Figure 8. Neuronal and glial cell invasion into the ECM hydrogel.

A. While most of the migrating neural progenitors (doublecortin, DCX) were seen at the host-biomaterial interface, a small number of DCX+ cells could be seen inside the material (4 mg/mL shown). B. Immunostaining with beta III-tubulin (Tuj) neuron marker revealed further differentiation of these progenitors inside, as well as in between the remnant of ECM hydrogel. Occasionally GFAP+ astrocytes were adjacent to these neurons, but often these neurons were not paired with astrocytes.

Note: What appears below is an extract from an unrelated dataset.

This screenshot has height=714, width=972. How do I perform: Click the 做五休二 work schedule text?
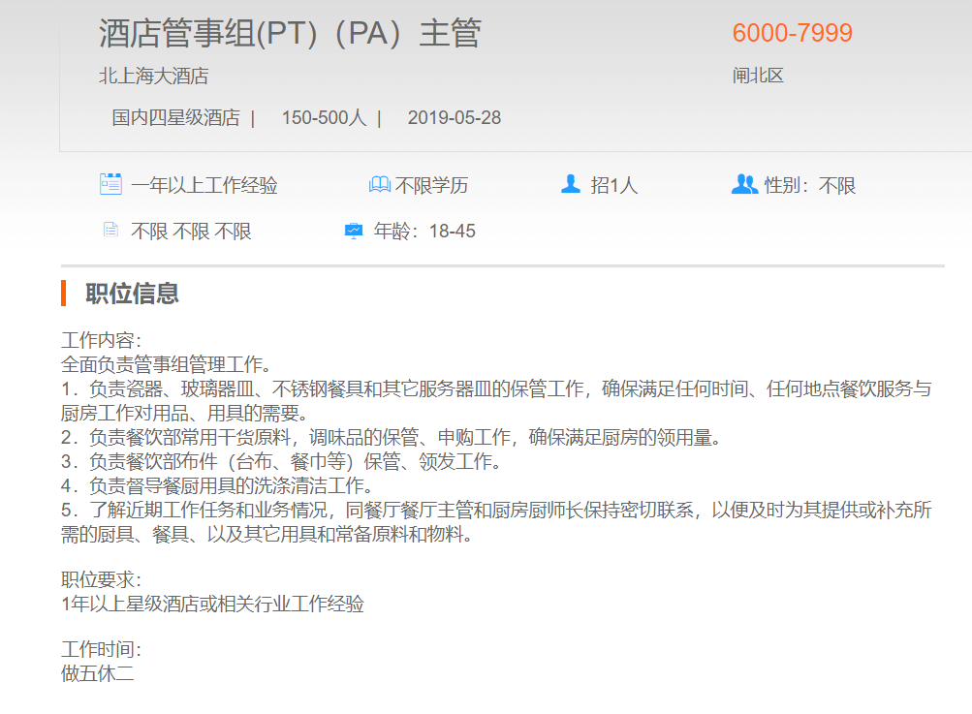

C. To verify if mature neurons were being generated in this de novo tissue, NeuN staining was performed to target post-mitotic neurons that typically extend processes for tissue integration. Fewer of these were evident, mostly in between ECM hydrogel patches, rather than within the scaffold per se. D. Occasional clusters containing NeuN+ cells in between ECM hydrogel were also found, potentially illustrating different stages of development within newly forming tissue. E. Neuron and tissue maturation were evident at 90 days with some neurons extending neurofilament (NF) containing axons. F. Glia lineage cells also invaded the ECM hydrogel. There were surprisingly fewer astrocytes inside the hydrogel, whereas oligodendrocytes efficiently colonized the weaker 3 and 4 mg/mL scaffolds by 90 days post-injection.